--- WORK TO BE COMPLETED ---
Return the lines of the material exactly as they appear, from the line with "You are a computer-use agent. 702x380 pixels." to the line with "Action: 42,356", including both of those lines.

[Part of a data file]
- - - - -

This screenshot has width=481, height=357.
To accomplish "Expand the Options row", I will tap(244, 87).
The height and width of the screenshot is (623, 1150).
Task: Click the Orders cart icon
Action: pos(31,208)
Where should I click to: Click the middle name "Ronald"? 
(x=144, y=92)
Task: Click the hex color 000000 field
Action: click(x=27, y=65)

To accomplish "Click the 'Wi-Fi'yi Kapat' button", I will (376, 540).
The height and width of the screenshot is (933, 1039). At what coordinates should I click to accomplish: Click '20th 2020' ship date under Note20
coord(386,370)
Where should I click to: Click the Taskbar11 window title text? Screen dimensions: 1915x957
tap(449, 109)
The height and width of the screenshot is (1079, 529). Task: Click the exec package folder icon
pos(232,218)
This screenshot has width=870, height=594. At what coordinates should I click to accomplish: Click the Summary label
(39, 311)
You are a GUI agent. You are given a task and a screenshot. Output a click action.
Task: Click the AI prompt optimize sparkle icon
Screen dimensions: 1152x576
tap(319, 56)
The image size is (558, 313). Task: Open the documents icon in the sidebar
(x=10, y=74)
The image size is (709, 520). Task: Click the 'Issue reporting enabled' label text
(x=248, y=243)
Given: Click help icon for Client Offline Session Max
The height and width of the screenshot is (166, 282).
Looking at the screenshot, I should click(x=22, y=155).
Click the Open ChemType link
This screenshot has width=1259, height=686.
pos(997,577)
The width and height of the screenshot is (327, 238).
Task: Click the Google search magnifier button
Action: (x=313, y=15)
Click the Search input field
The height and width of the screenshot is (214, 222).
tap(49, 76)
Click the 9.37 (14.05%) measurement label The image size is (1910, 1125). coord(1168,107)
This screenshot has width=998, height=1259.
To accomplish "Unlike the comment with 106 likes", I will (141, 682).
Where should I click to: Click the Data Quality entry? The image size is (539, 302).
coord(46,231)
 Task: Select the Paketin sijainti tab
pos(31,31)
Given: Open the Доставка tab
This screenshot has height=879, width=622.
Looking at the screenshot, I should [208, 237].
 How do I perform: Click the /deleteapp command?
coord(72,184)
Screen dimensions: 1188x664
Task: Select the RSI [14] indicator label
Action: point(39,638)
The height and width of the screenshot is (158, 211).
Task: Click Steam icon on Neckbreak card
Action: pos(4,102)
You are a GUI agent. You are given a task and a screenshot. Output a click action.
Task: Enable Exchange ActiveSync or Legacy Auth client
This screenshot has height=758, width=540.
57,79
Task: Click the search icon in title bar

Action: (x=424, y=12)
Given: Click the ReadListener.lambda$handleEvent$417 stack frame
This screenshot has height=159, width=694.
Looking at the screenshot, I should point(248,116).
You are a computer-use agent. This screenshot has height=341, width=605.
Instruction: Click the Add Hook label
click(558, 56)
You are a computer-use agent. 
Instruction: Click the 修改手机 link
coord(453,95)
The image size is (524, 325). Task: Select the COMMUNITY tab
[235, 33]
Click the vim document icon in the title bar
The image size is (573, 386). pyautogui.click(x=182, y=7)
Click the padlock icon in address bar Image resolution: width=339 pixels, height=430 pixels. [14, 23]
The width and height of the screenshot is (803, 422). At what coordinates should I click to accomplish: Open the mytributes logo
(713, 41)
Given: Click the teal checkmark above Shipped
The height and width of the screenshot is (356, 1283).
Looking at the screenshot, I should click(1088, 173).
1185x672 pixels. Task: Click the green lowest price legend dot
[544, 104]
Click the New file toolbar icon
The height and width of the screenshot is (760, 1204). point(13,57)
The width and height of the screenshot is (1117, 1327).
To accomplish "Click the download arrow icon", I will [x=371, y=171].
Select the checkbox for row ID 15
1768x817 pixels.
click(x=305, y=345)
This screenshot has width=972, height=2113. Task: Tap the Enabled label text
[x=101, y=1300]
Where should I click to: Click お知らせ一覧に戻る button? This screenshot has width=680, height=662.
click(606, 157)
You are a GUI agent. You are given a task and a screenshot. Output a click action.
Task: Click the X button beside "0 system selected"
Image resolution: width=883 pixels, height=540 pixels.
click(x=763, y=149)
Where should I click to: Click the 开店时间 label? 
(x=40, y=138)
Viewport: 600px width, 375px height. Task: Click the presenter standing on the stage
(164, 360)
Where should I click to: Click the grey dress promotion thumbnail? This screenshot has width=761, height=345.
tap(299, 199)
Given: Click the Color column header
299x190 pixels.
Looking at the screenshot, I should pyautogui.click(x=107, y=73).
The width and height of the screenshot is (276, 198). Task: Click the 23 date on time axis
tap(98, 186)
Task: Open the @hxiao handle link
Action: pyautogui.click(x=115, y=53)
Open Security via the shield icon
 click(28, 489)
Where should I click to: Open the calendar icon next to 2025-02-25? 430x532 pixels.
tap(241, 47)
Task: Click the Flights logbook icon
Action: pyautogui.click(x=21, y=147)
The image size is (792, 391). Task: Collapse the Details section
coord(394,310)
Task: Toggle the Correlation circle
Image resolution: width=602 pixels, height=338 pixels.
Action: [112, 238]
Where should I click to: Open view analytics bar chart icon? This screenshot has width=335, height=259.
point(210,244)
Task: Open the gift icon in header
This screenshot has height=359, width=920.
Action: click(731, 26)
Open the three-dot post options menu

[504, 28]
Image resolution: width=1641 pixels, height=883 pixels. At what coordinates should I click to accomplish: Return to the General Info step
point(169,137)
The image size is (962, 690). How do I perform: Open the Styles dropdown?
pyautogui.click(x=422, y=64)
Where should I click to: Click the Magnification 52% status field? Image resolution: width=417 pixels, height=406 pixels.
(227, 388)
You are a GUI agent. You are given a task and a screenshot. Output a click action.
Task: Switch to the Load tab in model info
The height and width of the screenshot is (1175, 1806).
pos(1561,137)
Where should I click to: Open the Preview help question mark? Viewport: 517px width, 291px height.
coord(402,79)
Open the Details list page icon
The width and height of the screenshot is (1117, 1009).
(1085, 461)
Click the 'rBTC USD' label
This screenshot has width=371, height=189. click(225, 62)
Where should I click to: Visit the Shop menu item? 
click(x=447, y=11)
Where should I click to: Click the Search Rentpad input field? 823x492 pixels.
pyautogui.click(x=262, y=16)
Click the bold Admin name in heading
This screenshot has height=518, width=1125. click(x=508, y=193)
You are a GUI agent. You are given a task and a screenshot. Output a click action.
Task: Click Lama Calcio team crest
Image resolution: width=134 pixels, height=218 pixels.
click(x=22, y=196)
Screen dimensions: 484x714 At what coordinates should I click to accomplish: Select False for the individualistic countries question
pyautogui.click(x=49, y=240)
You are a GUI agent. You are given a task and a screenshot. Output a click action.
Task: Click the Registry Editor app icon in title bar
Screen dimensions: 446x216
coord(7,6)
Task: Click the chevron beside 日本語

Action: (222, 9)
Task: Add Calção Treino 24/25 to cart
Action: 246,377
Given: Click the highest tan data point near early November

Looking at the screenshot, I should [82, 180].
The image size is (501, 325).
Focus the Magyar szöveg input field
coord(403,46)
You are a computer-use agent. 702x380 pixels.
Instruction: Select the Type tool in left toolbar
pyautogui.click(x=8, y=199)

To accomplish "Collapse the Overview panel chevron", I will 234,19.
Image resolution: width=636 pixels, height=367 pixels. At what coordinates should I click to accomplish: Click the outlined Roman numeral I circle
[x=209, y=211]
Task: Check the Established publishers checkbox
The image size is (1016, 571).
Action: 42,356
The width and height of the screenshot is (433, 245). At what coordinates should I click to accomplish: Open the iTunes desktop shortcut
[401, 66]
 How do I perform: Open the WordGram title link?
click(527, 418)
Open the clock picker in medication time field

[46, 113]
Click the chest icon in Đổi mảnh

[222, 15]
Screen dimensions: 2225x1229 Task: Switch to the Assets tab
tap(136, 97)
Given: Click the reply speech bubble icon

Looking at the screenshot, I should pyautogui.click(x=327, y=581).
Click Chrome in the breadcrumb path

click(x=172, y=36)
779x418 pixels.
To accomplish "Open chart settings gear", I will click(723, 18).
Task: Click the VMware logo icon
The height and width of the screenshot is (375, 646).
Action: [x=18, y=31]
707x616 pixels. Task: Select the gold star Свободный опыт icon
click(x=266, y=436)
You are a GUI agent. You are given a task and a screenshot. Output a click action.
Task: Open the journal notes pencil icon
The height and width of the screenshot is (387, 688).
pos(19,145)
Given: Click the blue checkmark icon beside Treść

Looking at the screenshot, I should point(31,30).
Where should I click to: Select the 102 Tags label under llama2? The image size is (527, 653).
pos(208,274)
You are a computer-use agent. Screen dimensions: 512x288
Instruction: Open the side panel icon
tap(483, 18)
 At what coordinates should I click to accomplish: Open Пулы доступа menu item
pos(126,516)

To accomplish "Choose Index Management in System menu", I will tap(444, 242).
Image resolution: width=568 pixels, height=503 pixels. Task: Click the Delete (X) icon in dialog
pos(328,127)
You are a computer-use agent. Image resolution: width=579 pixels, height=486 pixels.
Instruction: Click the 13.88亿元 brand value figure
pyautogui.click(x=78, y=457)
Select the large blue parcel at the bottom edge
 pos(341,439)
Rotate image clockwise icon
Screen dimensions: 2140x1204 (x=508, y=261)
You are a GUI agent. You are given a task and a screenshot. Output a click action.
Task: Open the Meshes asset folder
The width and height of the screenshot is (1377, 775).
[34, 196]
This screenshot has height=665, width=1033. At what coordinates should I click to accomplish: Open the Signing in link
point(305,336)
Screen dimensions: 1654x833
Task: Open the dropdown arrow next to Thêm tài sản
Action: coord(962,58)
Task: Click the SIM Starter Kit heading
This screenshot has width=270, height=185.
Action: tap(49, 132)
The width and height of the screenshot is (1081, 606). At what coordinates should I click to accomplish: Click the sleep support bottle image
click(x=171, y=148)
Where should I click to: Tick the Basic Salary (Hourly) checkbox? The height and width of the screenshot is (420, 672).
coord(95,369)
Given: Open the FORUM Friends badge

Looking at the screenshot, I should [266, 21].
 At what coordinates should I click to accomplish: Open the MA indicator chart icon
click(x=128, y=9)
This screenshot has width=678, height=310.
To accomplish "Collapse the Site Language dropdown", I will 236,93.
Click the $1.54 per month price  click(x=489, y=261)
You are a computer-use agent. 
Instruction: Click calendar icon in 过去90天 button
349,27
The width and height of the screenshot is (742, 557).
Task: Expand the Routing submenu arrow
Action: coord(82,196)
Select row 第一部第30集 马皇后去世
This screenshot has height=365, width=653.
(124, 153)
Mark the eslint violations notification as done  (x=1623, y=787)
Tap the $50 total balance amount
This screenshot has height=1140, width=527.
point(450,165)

- - - - -

--- WRITTEN SOLUTION ---
You are a computer-use agent. 702x380 pixels.
Instruction: Select the Type tool in left toolbar
pyautogui.click(x=8, y=199)

To accomplish "Collapse the Overview panel chevron", I will 234,19.
Image resolution: width=636 pixels, height=367 pixels. At what coordinates should I click to accomplish: Click the outlined Roman numeral I circle
[x=209, y=211]
Task: Check the Established publishers checkbox
The image size is (1016, 571).
Action: 42,356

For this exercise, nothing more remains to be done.